Usually twice a day, unless I am backpacking of course.


----------



## Morfy (Dec 3, 2013)

INFP and once a day...
I literally can't start my day without a shower. Nope nope nope


----------



## Playful Proxy (Feb 6, 2012)

Every other day. Every day turns my hair into a massive frizzball of doom. Not using shampoo/conditioner gives it this really weird texture and just using conditioner makes it flat. Ain't nobody got time for that. If I went running/exercised that day, well duh, but I try to avoid more than once every two days if possible.


----------



## Kyro (May 26, 2014)

INTP, once a day. Unless I am lazy one day, I skip. But that would require me to take 2 showers the next day to balance it out.


----------



## Flaming Bassoon (Feb 15, 2013)

INFP, once a day. If I do it any less than that my hair and face get super oily, especially now in summer.


----------



## mirrorghost (Sep 18, 2012)

INFP and i shower once a day. though when i visited new orleans i showered twice daily. i think if i lived in a hot, humid climate like that, that's what i would do.


----------



## Eudaimonia (Sep 24, 2013)

INFJ and I bathe to let my Ni soak for a couple of hours every evening. It is a great time to meditate and think and then I lose track of time and I think "Holy Mole, Batman, it's late!" then rush off to bed. Bathing is good for stretching and ironing out the kinks in my back and generally relaxing.

Bathtime... See ya!


----------



## Pinion (Jul 31, 2013)

Almost always daily, sometimes twice in the summer. Anytime I come in from the disgusting heat and humidity, really.

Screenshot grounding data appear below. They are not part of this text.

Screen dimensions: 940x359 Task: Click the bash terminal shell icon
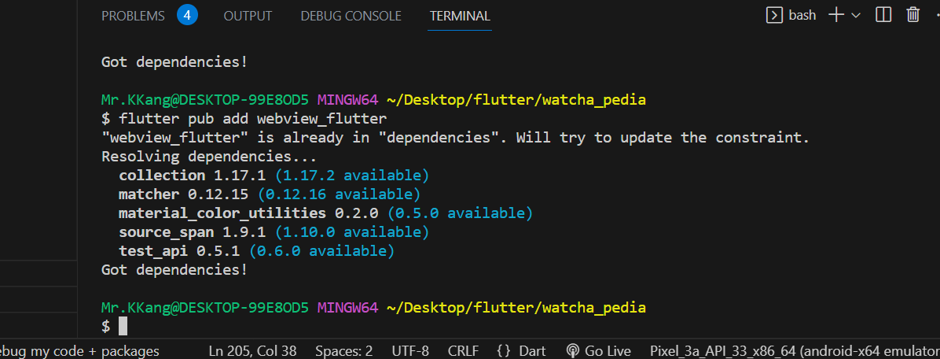(x=774, y=16)
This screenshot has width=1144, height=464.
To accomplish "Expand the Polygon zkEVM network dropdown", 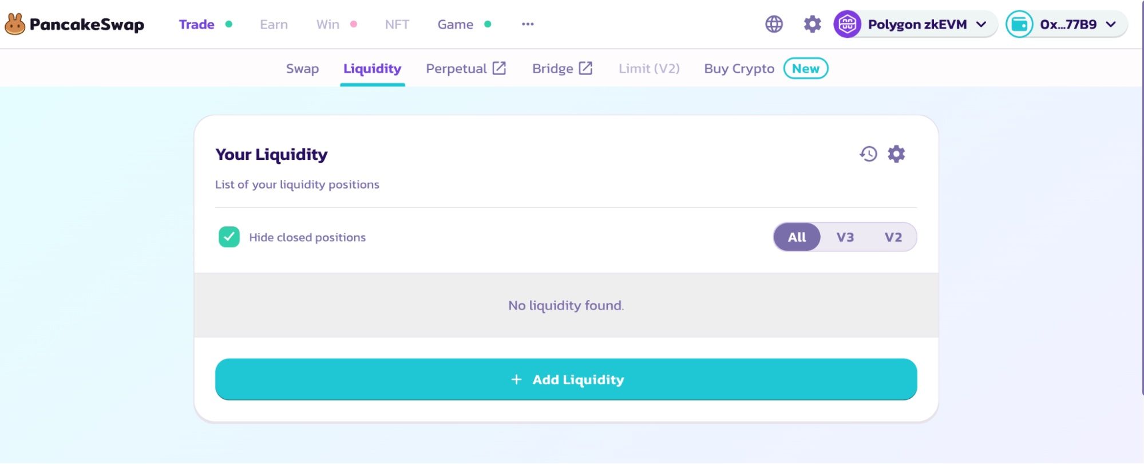I will coord(981,24).
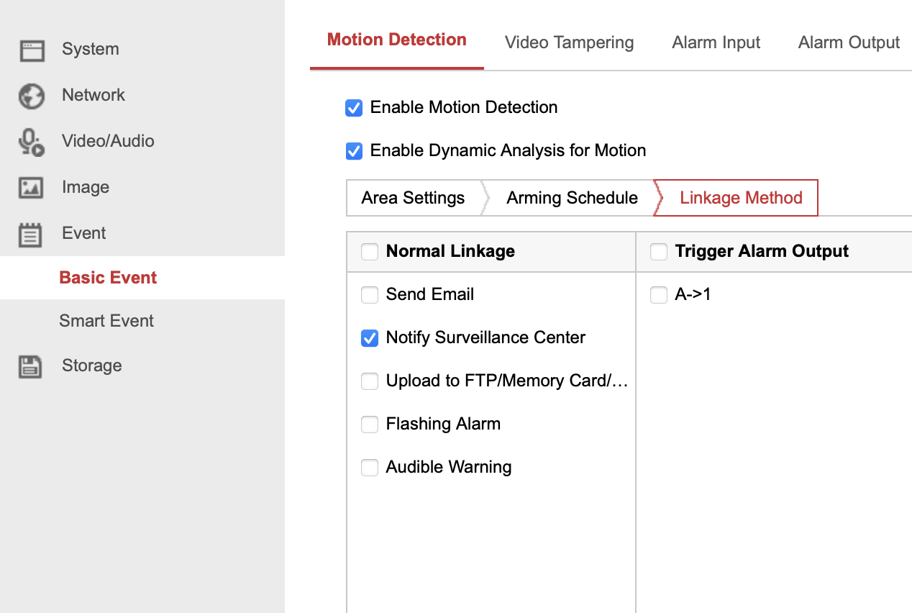The height and width of the screenshot is (613, 912).
Task: Switch to the Arming Schedule tab
Action: pos(572,198)
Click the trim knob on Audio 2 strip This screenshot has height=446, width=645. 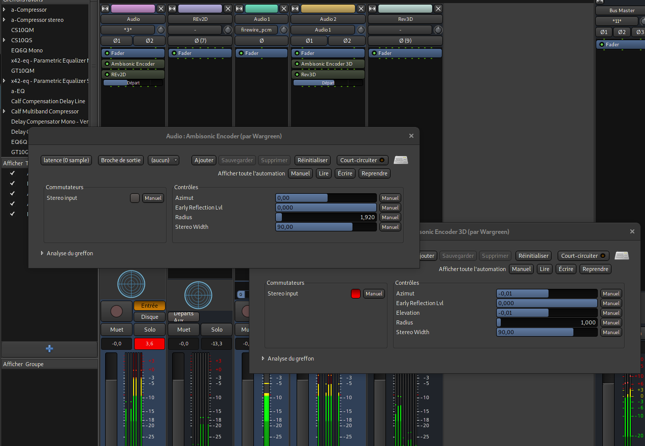[x=361, y=30]
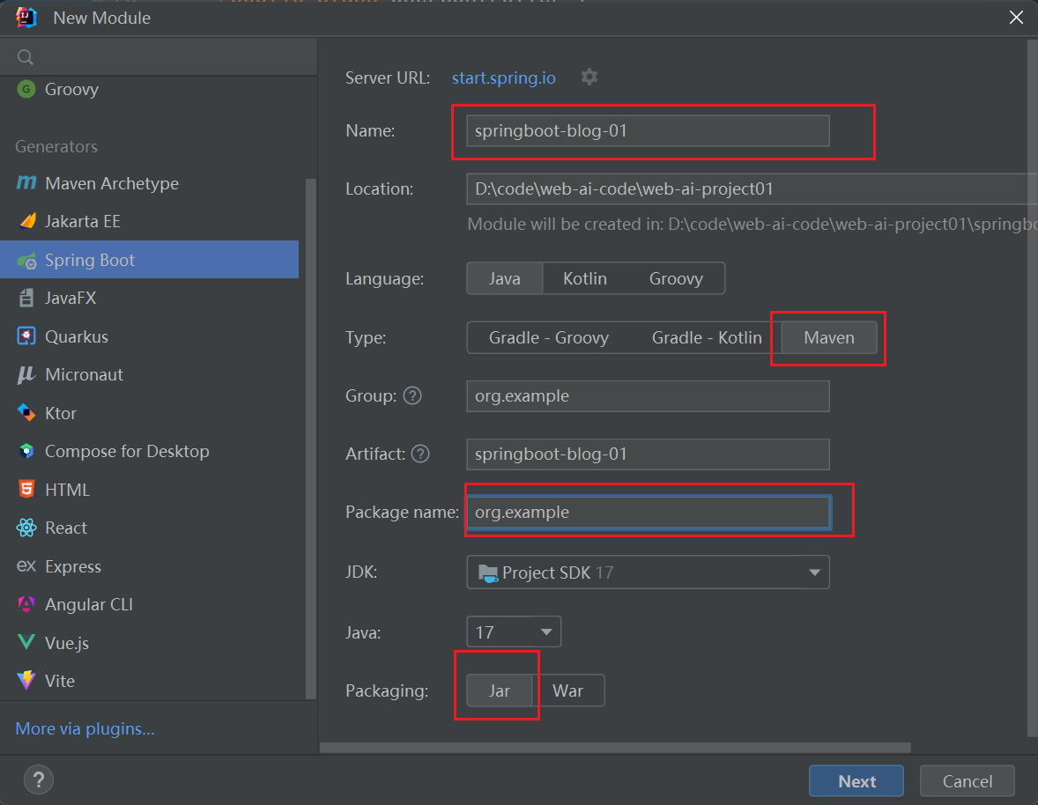
Task: Set packaging to War
Action: [571, 691]
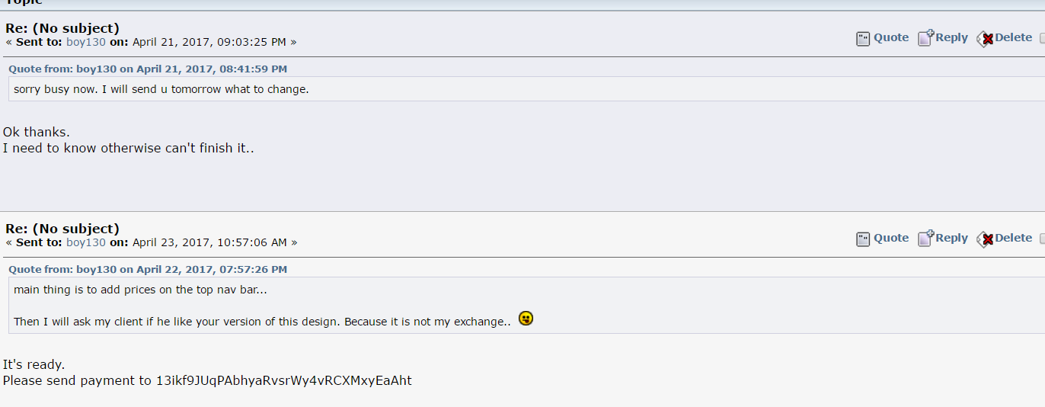Screen dimensions: 1045x407
Task: Choose the Reply text link on the first message
Action: point(951,37)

Currently missing the 40's and 50's...


----------



## Modal Soul (Jun 16, 2013)

who knows what my type is


when i was younger i would shower almost never
i haven't showered in 4 days and this is normal for me
usuallllly every 3 days, on average


----------



## Milya (Jul 9, 2014)

INFP, once a day.


----------



## Deity (Dec 26, 2014)

Once a day. I have to have good hygiene as a Deity. Otherwise people will make fun of me and decide to worship something else.


----------



## westlose (Oct 9, 2014)

INFJ, Morning and evening if needed.


----------



## Lycrester (Dec 26, 2010)

Spotless _INFJ._ Voted just to see how many weren't cleaning their cracks and edges.


----------



## NurseCat (Jan 20, 2015)

Although I hate to say this, if I am touched by somebody with very hot/oily skin, I'll shower ASAP. Otherwise, I shower daily. I'm an INFJ.


----------



## mhysa (Nov 27, 2014)

INFP - at least once a day, always. sometimes when i get stressed out or if i'm in some kind of physical pain, i take a long, hot bath whether i've showered that day or not... so sometimes twice, if that counts.


----------



## an absurd man (Jul 22, 2012)

I'm not comfortable going to bed without having showered, so once a day. If I'm really busy, I may shower once every two days. But ultimately, hygiene is for the weak.


----------



## Sporadic Aura (Sep 13, 2009)

most days, not all days. also if I'm feeling a lethargic or like I'm starting to get a cold, I sometimes take a really hot shower. re-energizes me.


----------



## Aletheia (Dec 25, 2014)

Once a day for the most part. Though I only wash my hair maybe every 3+ days.


----------



## ectomorphine (Jan 5, 2015)

Cat Enthusiast said:


> Although I hate to say this, if I am touched by somebody with very hot/oily skin, I'll shower ASAP. Otherwise, I shower daily. I'm an INFJ.


lol


----------



## Vayne (Nov 6, 2014)

INTP once 3+ day.


----------



## Maryanne Francis (Jun 22, 2013)

Deity said:


> Once a day. I have to have good hygiene as a Deity. Otherwise people will make fun of me and decide to worship something else.


:laughing:


----------



## Deity (Dec 26, 2014)

Maryanne Francis said:


> :laughing:


:tongue:
It is true.
During medieval times I thought it was acceptable not to shower on a daily basis, but _nooo._


----------



## Cephalonimbus (Dec 6, 2010)

It totally depends on my plans for that day. I'm neatly groomed and well dressed outside. I don't even go to the grocery store without freshening up... so I shower daily as long as I'm leaving the house that day, but I'm a disgusting pig at home. Then it's stewing in my own filth, in crusty sweatpants and shirts with yellow pit stains.


----------



## StranGaaa Danjjja (Jan 6, 2015)

I shower daily enless im in a relationship then it can be up to 3 4 times aday


----------



## Glassland (Apr 19, 2014)

INFJ, every day. Except for some days like saturday, wanna give my skin a rest.
Also on some days I just shower with hot water and nothing else, to not stress my skin and hair too much with artifical cleaning products all the time.


----------



## Kebachi (May 27, 2014)

INFJ

I shower daily. I have very oily skin and before I got preggers I worked-out out nearly every day. Showering daily works while preggo as well because I apply bio oil to my stomach and it's nice to be showered before hand (and to shower the old stuff off, plus I feel like I stink more now). If I could I'd relax in a bath daily, but there's no tub here -_-; 

The only exception I've found living out here is that I can skip a day washing my hair, since it's a dryer climate. Most places aren't as dry as this area and I seem to have Severus Snape condition where I grease up quickly. If I had short hair I could probably rock a bouffant pretty easily, lol. 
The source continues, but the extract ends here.